In tests, PlaNet agent outperforms model-free methods like A3C and D4PG on image-based tasks
Google in collaboration with DeepMind has introduced the Deep Planning Network (PlaNet) agent, which learns a world model from image inputs and leverages it for planning.
PlaNet can solve a variety of image-based control tasks, competing with advanced model-free agents in terms of final performance while being 5,000 per cent more data efficient on average – Danijar Hafner, a student researcher at Google AI, writes in a blog post.
The source code has been released on GitHub.
How PlaNet Works
Danijar Hafner, who is also co-author of the academic paper describing PlaNet’s architecture, explains – “PlaNet learns a dynamics model given image inputs and efficiently plans with it to gather new experience.”
In contrast to previous methods that plan over images, the researcher says, they rely on a compact sequence of hidden or latent states, called a latent dynamics model.
He elaborates, “Instead of directly predicting from one image to the next image, we predict the latent state forward. The image and reward at each step are then generated from the corresponding latent state. By compressing the images in this way, the agent can automatically learn more abstract representations, such as positions and velocities of objects, making it easier to predict forward without having to generate images along the way.”

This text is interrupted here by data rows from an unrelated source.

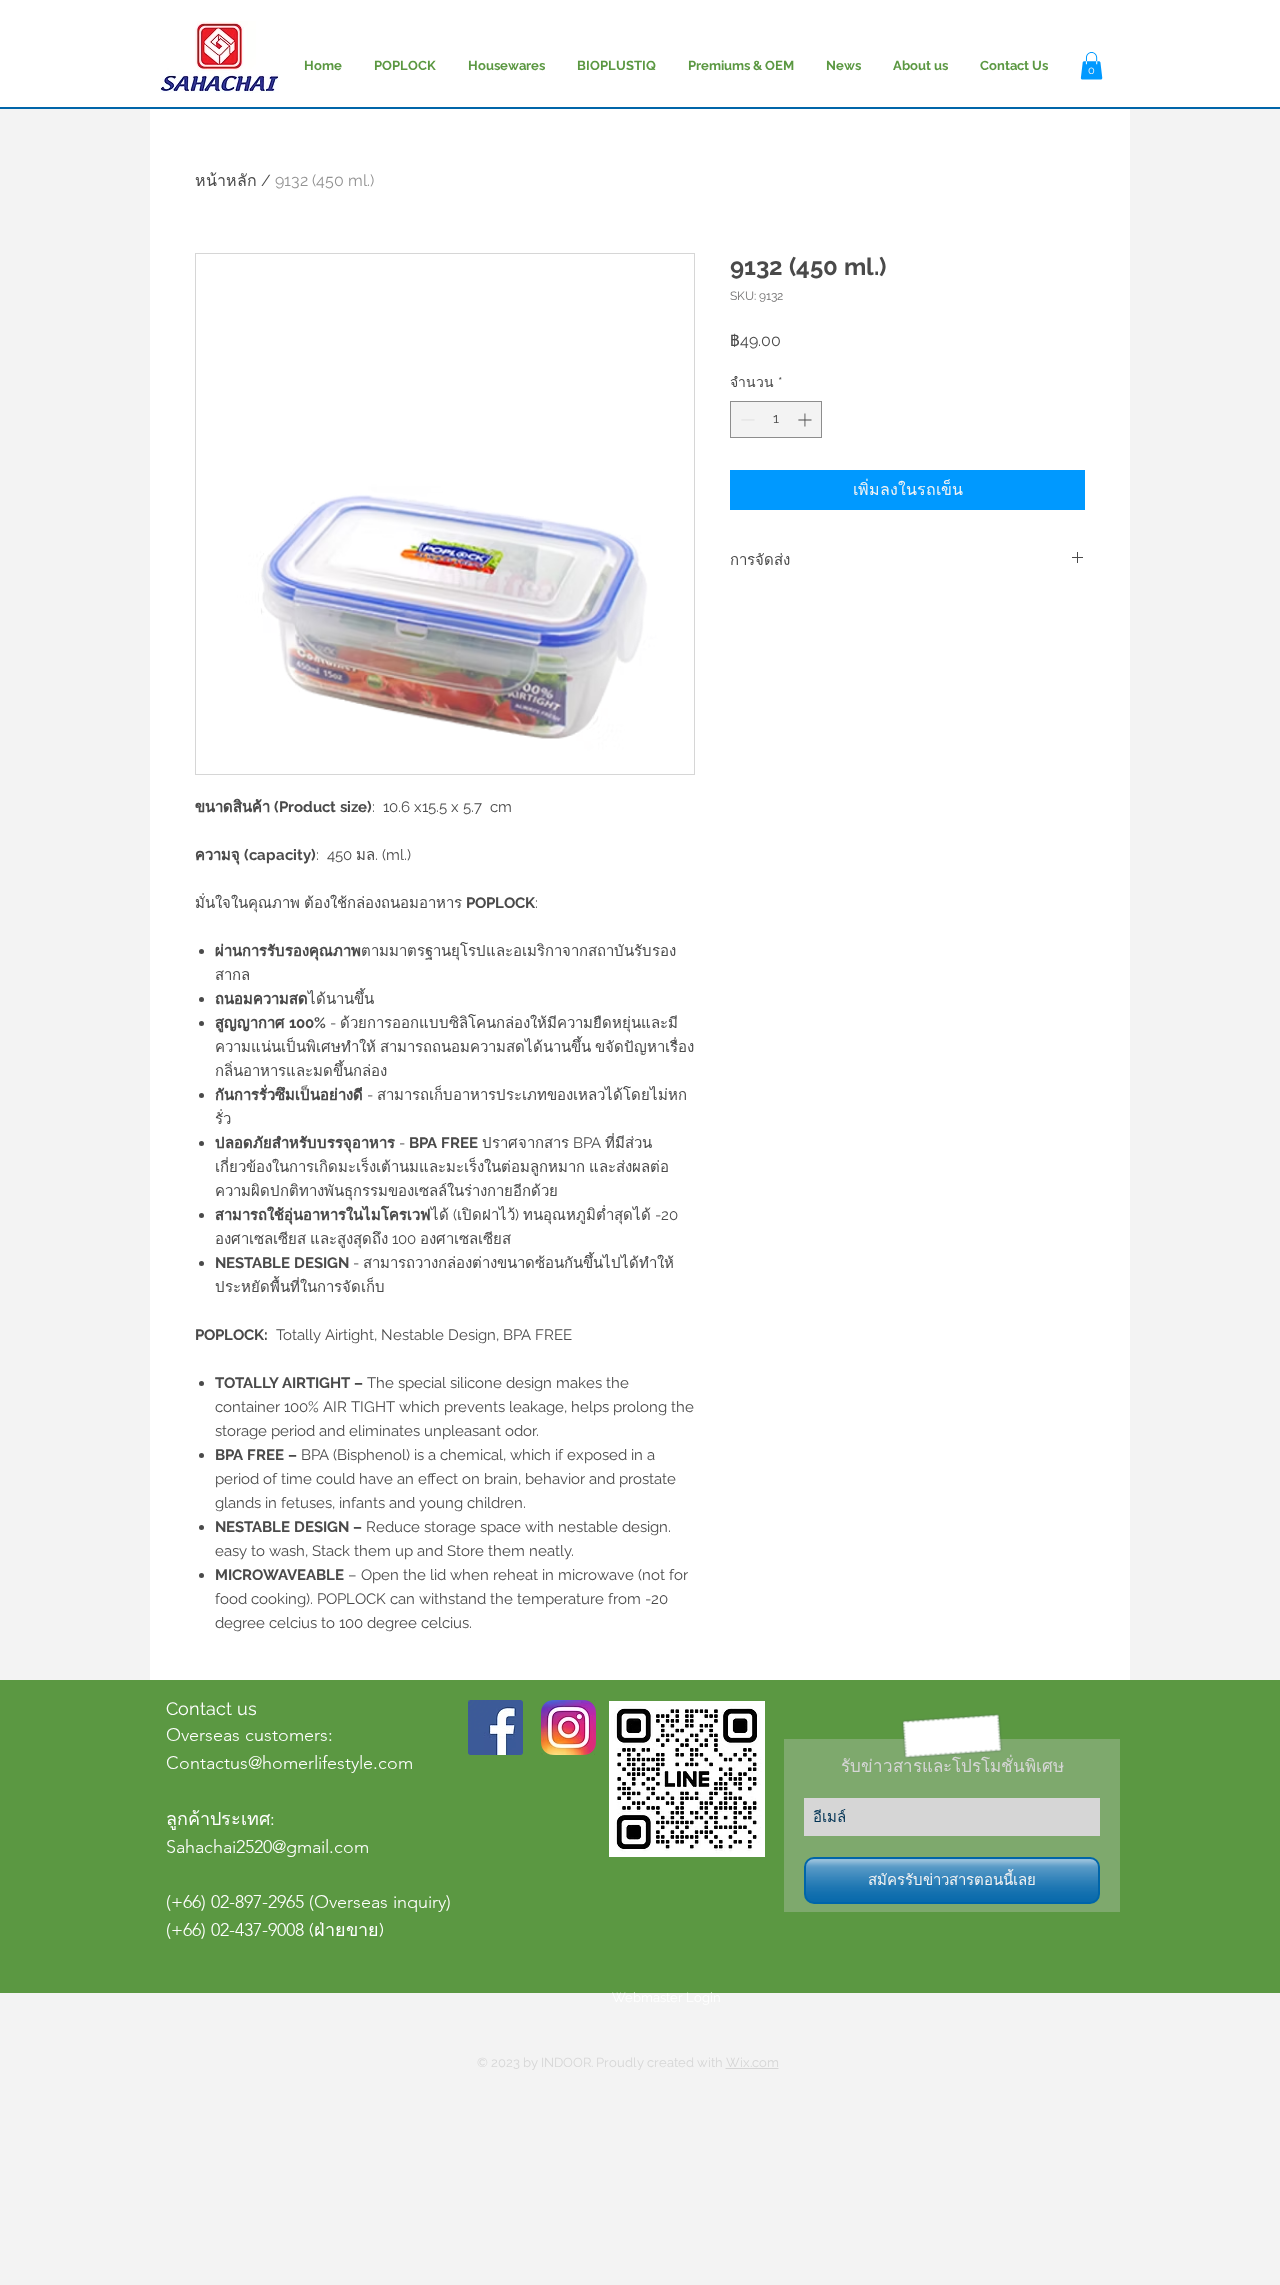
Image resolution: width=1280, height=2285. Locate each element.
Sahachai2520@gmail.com (267, 1847)
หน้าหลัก (226, 180)
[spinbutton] (776, 419)
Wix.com (752, 2062)
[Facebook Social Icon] (495, 1727)
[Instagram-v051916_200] (568, 1727)
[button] (1091, 65)
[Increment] (806, 419)
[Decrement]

Latent Dynamics Model: The information of the input images is integrated into the hidden states (green) using the encoder network (grey trapezoids). The hidden state is then projected forward in time to predict future images (blue trapezoids) and rewards (blue rectangle).
In contrast to their previous work on world models, PlaNet works without a policy network — it chooses actions purely by planning, and so it benefits from model improvements on the spot, Hafner claims.
For example, he says, “the agent can imagine how the position of a ball and its distance to the goal will change for certain actions, without having to visualize the scenario. This allows us to compare 10,000 imagined action sequences with a large batch size every time the agent chooses an action. We then execute the first action of the best sequence found and replan at the next step.”
Planning in Latent Space: For planning, Google AI team encodes past images (gray trapezoid) into the current hidden state (green). From there, they efficiently predict future rewards for multiple action sequences and then execute the first action of the best sequence found (red box)
PlaNet agent outperforms model-free methods
Google says that in tests PlaNet agent outperformed model-free methods like A3C and D4PG on image-based tasks.
“PlaNet clearly outperforms A3C on all tasks and reaches final performance close to D4PG while, using 5000% less interaction with the environment on average,” the tech giant writes in the blog.
Additionally, when PlaNet was placed randomly into different environments without knowing the task, it managed to learn all six tasks without modification in as little as 2,000 attempts.
The researchers believe that scaling up the processing power could produce an even more robust model.